Setiap kali kita merayakan Idul Adha, kita kembali diajak untuk flash back kepada kisah perjalanan hidup seorang kekasih Allah, nabiyullah Ibrahim Alaihissalam. Momentum sejarah yang melatarbelakangi hari raya Idul Adha merupakan episode dari perjalanan kehidupan sang kekasih Allah itu. Pada saat itu beliau bermimpi mendapatkan perintah dari Allah untuk menyembelih putranya, Ismail Alaihissalam. Putra yang sangat disayanginya dan menjadi harapannya yang diperoleh setelah penantian panjang. Begitu berat rasanya bagi nabi Ibrahim untuk melaksanakan perintah ini namun keimanan dan kecintaannya kepada Allah mampu mengalahkan perasaan cintanya terhadap anaknya. Nabi Ibrahim pun dengan ikhlas berusaha melaksanakan perintah tersebut terlebih lagi Ismail pun menyambut hangat dengan kesabaran dan kerelaannya turut melaksanakan perintah itu. Hingga akhirnya kemudian Allah mengirimkan domba untuk menggantikan posisi Ismail.

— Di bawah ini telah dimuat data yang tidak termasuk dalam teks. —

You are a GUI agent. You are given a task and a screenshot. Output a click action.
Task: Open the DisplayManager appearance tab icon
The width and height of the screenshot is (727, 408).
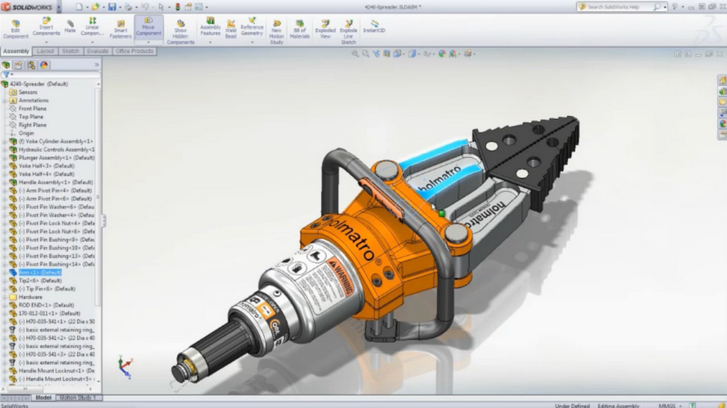coord(44,65)
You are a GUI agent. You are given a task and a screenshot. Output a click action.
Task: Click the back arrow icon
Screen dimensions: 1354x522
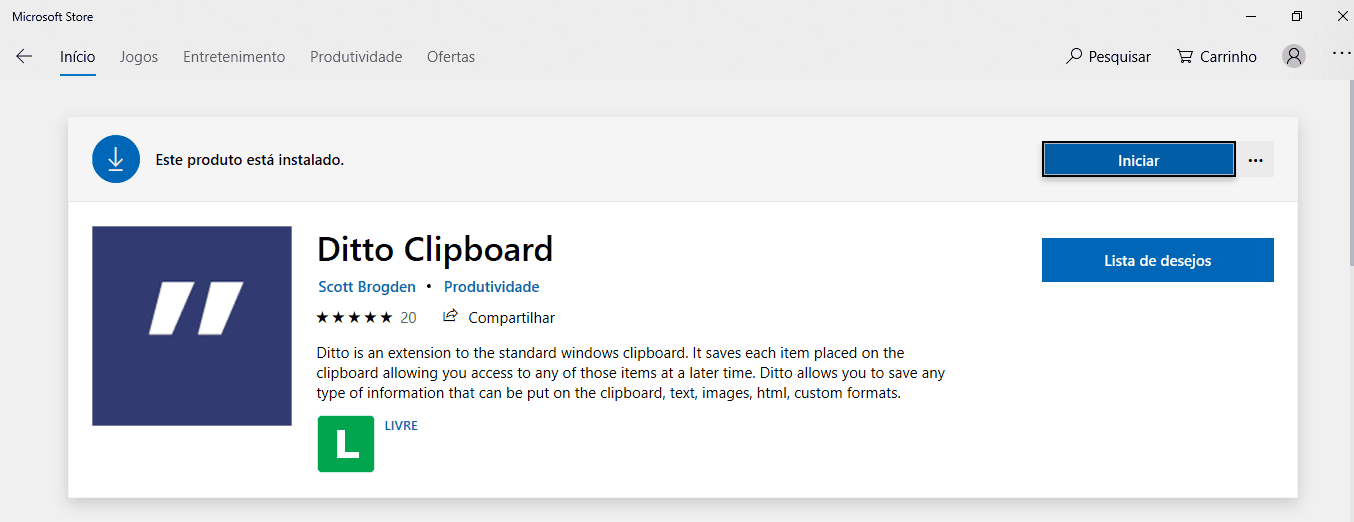click(x=24, y=57)
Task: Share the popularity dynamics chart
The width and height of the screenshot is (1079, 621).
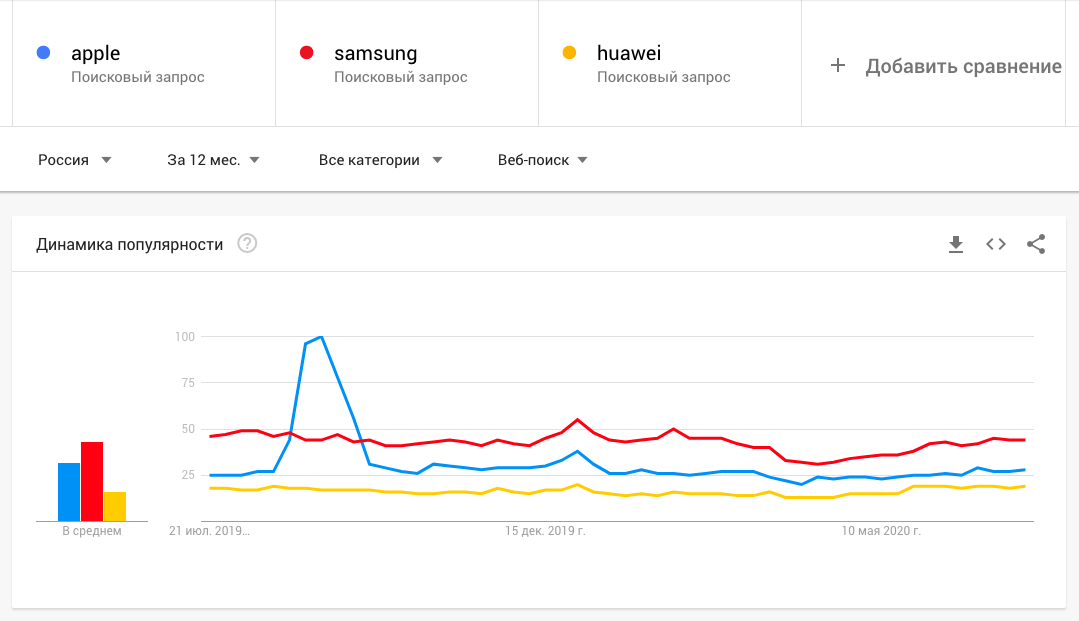Action: 1036,244
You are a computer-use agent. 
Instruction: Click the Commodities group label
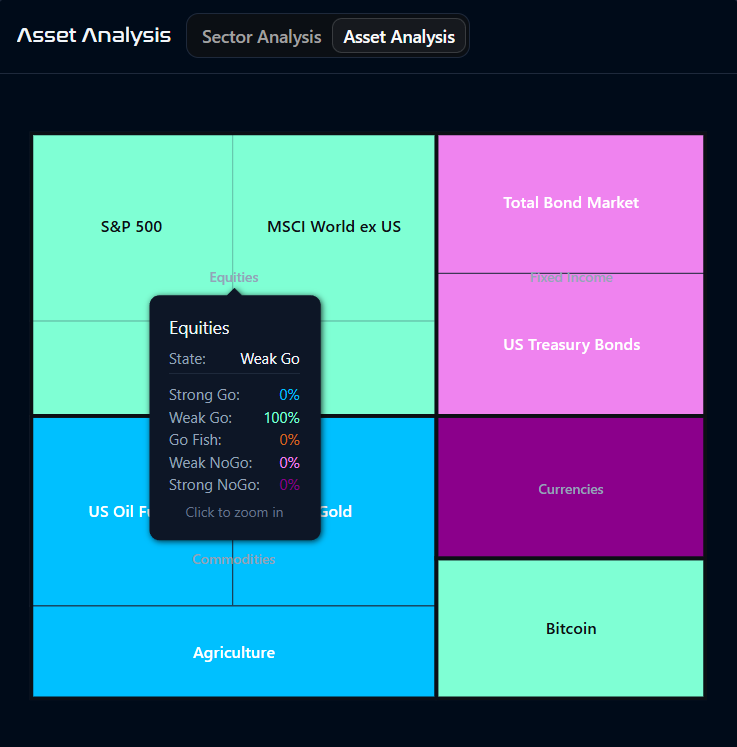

Momen indah yang diabadikan lewat hari raya Idul Adha ini memiliki hikmah yang mendalam mengenai makna cinta sejati bagi manusia. Cinta dan kehidupan adalah dua hal yang tak terpisahkan karena cinta merupakan anugerah kehidupan dari sang pemilik cinta, Ar-Rahman. Cinta berkembang seiring berjalannya kehidupan dan menjadi motivasi bagi manusia dalam menjalani kehidupan. Itulah sunnatullah dan fitrah yang ditetapkan bagi manusia. Setiap manusia memiliki kencintaan terhadap dunia, berupa harta, wanita, anak-anak dan berbagai atribut keduniaan lainnya. Allah Subhanahu Wa Ta’ala berfirman :
“Dijadikan indah pada (pandangan) manusia kecintaan kepada apa-apa yang diingini, yaitu: wanita-wanita, anak-anak, harta yang banyak dari jenis emas, perak, kuda pilihan, binatang-binatang ternak dan sawah ladang. Itulah kesenangan hidup di dunia dan di sisi Allah-lah tempat kembali yang baik (surga).” (QS Ali Imran :14).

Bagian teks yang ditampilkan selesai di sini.